What happens when soil temperatures rise? The rate of enzyme activity may increase with temperature, but microbes may decrease enzyme production in response to warming. Similarly, during drought, enzyme production might go down even as the size of the microbial pool grows.

“We urgently need more information on microbial regulation of enzyme synthesis, secretion and survival in order to predict how enzyme pool sizes, stability and activities are likely to change with changes in temperature and precipitation frequency,” DeForest says.

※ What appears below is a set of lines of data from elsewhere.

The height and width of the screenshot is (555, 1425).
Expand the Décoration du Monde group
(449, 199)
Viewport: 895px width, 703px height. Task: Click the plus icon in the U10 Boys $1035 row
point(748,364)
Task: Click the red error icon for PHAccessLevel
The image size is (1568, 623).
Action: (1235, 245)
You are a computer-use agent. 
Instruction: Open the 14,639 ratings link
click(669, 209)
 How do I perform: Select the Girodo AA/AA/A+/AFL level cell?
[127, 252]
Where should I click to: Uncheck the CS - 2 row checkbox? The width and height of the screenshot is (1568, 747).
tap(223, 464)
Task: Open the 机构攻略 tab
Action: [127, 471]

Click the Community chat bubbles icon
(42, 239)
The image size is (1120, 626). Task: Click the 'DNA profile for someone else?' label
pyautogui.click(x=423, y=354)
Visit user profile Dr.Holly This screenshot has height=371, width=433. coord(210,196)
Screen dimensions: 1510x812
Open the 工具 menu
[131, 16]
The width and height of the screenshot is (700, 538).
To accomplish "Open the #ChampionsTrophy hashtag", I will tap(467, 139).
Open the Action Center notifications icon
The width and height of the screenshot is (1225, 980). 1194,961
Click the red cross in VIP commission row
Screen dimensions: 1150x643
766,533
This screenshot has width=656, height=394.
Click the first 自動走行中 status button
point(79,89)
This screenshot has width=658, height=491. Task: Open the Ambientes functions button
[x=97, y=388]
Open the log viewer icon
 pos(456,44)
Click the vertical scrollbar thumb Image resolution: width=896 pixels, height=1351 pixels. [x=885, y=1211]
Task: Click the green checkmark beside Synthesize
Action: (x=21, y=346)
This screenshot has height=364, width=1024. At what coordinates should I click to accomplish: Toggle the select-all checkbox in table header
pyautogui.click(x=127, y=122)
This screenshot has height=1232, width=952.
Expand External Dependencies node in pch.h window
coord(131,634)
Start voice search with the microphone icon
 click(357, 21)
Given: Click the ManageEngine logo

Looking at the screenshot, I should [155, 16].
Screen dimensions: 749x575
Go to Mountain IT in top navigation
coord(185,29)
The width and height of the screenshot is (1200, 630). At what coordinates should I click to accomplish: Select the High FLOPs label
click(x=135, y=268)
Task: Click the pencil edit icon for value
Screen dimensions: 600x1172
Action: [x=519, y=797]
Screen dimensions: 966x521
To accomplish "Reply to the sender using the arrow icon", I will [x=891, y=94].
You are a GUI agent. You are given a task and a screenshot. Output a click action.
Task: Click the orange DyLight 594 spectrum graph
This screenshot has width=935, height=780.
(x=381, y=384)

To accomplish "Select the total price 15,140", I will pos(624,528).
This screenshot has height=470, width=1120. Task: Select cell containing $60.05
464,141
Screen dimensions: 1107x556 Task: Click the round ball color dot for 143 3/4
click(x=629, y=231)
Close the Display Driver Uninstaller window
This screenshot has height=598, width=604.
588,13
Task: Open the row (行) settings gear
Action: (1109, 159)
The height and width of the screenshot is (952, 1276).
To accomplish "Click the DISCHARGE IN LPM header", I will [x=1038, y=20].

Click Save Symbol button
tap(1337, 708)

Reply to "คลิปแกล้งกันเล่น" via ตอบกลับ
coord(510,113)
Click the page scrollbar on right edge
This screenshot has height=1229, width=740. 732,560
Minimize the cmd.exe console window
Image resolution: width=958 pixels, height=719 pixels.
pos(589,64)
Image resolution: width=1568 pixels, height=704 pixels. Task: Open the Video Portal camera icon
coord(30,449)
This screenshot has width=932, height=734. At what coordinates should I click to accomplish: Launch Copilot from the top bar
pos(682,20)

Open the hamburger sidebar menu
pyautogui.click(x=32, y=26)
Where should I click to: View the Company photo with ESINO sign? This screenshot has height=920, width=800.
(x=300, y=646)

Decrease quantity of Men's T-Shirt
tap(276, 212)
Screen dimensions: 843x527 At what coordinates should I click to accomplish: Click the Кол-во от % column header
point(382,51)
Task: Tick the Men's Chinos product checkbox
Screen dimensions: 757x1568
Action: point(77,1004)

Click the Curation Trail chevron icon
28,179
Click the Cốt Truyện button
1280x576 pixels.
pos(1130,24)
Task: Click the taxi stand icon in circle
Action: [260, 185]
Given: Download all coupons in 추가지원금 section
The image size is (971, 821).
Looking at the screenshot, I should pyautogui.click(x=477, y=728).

“There is increasing evidence that root exudation rates will increase with elevated atmospheric CO2, altering the relative availabilities of soil carbon and nutrients, particularly nitrogen, in soils,” DeForest says. “This has the potential to modify heterotrophic soil respiration which, in turn, may further increase atmospheric CO2 concentrations. However, we need more detail as to how microbial enzyme production and turnover are altered by changes in root exudation and plant litter deposition in order to be able to predict changes in the net ecosystem exchange of CO2.”

Managing the Soil?

“Given what we know about extracellular enzymes, from the molecular processes of their generation and how their externalization is controlled to their locations and activities in the environment, the question arises: Do we have enough information to manipulate activities in order to promote specific ecosystem services?” DeForest asks. “The answer to this depends on our level of understanding regarding the particular enzyme(s) involved and the large number of abiotic and biotic factors affecting activity.”

“For example, should we manage environments to promote the abundance, gene expression and/or protein assembly by organisms that generate the desired enzyme(s) or should we attempt to create optimal conditions for the activity of extracellular enzymes functioning broadly independently of cells?”

Biostimulation, for example, might include adding nutrients or promoting fungal growth by reducing tilling. Bioaugmentation might include culturing bacterial strains in order to harvest the enzymes that need to be added to the soil. Another option might be to engineer plants as vectors to distribute the needed enzymes.

Researchers, DeForest notes, have much to explore.

Will the future include nanoscale probes for real-time measurements? Can researchers develop a soil enzyme index that can be used as a reliable measure of soil fertility and health? Can soil enzyme activities be manipulated to achieve effective generation of plant nutrients, control pathogens and pests, and clean up and regenerate degraded and polluted environments?